Un Midsommar sottomarca


Si potrebbe porre Opus in una continuità tematica con The Sweet East (2023), attualmente

disponibile su MUBI, che affronta il viaggio di un’adolescente nelle varie correnti estreme

che attraversano gli Stati Uniti, così diverse eppure così simili nei loro meccanismi.

Una tappa che sarebbe idealmente possibile aggiungere a quelle percorse dalla

protagonista è proprio la villa di Moretti, che condensa in delle coordinate geografiche

precise un tipo di estremismo in realtà trasversale, e anzi spesso relegato agli spazi digitali.


E ancora, gli sprazzi umoristici in mezzo alla tragedia ricordano l’atmosfera di Bodies

Bodies Bodies (2022), la commedia horror di Halina Reijn in cui Rachel Sennott e Pete

Davidson riescono a costituire l’unico motivo apprezzabile di un film che altrimenti sarebbe

un totale cliché – così come in questo caso la recitazione di Edebiri e Malkovich

costituiscono la sola nota positiva.


Ma se questi due lavori sono collegabili solo a posteriori, a essere ben più lampante è il

riferimento immediato a un altro film: Midsommar (2019). Tutto, in Opus, sembra rievocare

quella stessa identica atmosfera e narrazione, sia nei contenuti che nelle forme.

Innanzitutto i due film si snodano con la medesima struttura e il medesimo ritmo, in un

climax di suspence che va da una situazione stabile, alle premesse per una catastrofe, fino

ad arrivare alla tragedia vera e propria.
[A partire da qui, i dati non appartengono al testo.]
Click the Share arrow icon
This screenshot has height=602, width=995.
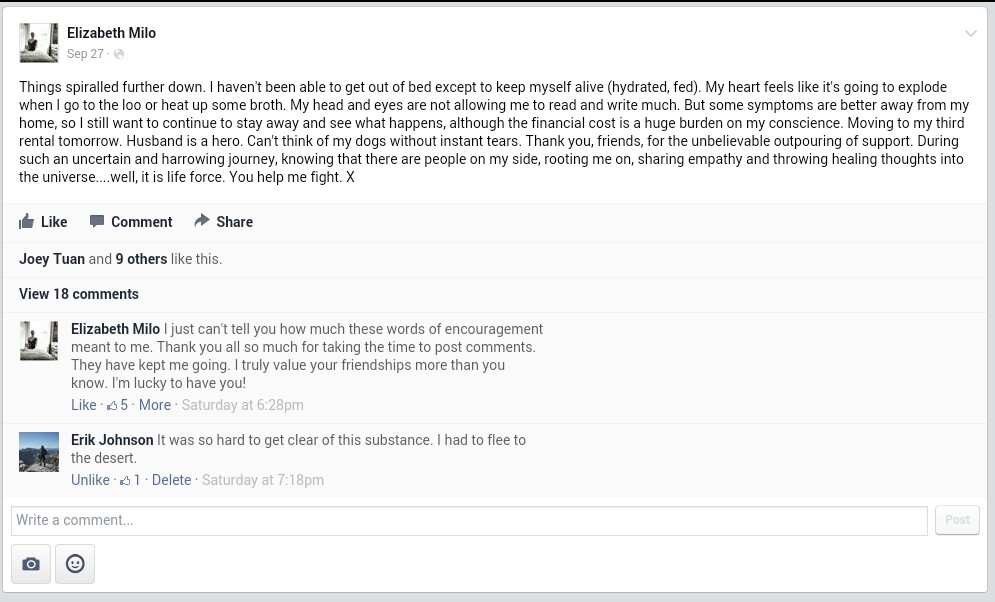202,221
Condividono anche il tema della congregazione religiosa, che però in Midsommar è inserito

in un contesto ben definito di folklore, di tradizioni popolari, di riti religiosi codificati che

seguono regole precise nella loro esecuzione.
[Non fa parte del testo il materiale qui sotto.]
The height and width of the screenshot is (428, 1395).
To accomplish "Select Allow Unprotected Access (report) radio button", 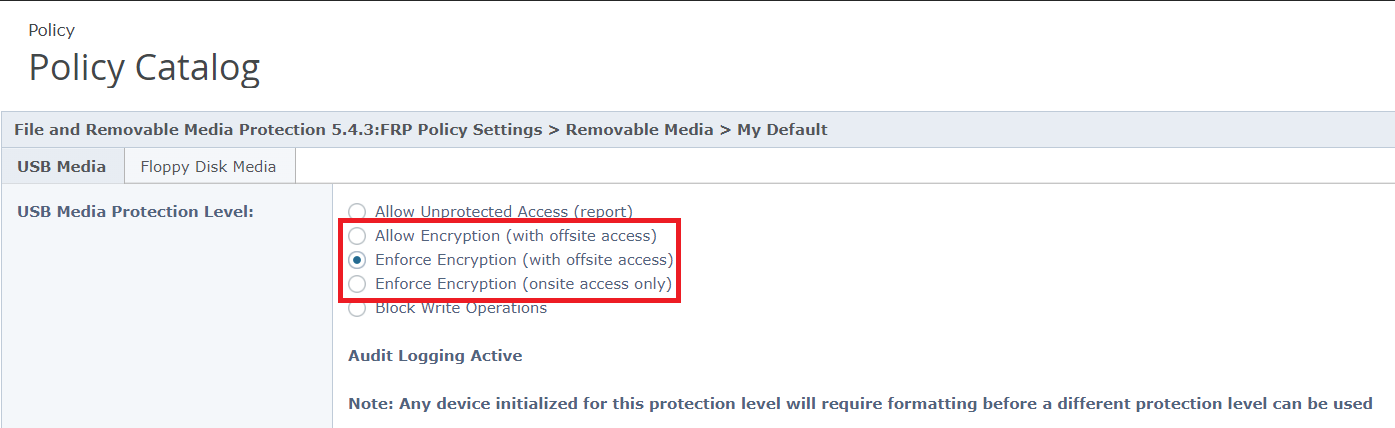I will coord(357,212).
Questa cornice ha reso Midsommar un film riconoscibile e davvero unico nel suo genere,

per cui citarlo implicitamente ma in modo così inconfutabile si avvicina pericolosamente al

plagio.


Opus sembrava voler partire dalle premesse di Midsommar per traslarle al culto della

celebrità, quindi usare il suo stesso linguaggio (di horror, di sacrifici umani, di comunità

inquietanti) per parlare d’altro.

E sarebbe stato veramente curioso. Peccato che abbia usato sì la stessa lingua, ma solo per

accennare timidamente a un contenuto diverso, senza marcare invece le differenze. In

Midsommar tutto aveva un significato, mentre le azioni di Moretti e dei suoi seguaci

appaiono sconnesse tra loro e non riconducibili a un quadro di senso più ampio:

l’obiettivo è la vendetta rispetto ai propri nemici oppure il semplice far parlare di sé?

La logica dietro alla malvagità è troppo debole, troppo superficiale è il suo legame col

Livellismo.

E poi è incontrovertibile che anche l’ambientazione ricordi visivamente il villaggio svedese,

dalla capanna proibita alle coroncine di fiori che “incorniciano” il viso.


Iniziare dalla fine


Quello che mi chiedo è perché il finale sia stato così trascurato, e il dubbio si inserisce nella

vera domanda di fondo: si poteva realizzare questo film diversamente da come è stato fatto?

Non sarebbe stato forse più consono farlo iniziare esattamente dal plot twist finale, dove

è stato interrotto, sviluppandolo come un thriller puramente psicologico?


Forse, così avrebbe potuto indagare a fondo le dinamiche psicologiche sia di Moretti che

dei suoi sostenitori, chiarire le motivazioni del suo progetto e i messaggi veicolati dalla loro

religione.

Sarebbe stato un film totalmente diverso, certo. Ma il punto è che di una copia riuscita

male non se ne sentiva proprio il bisogno.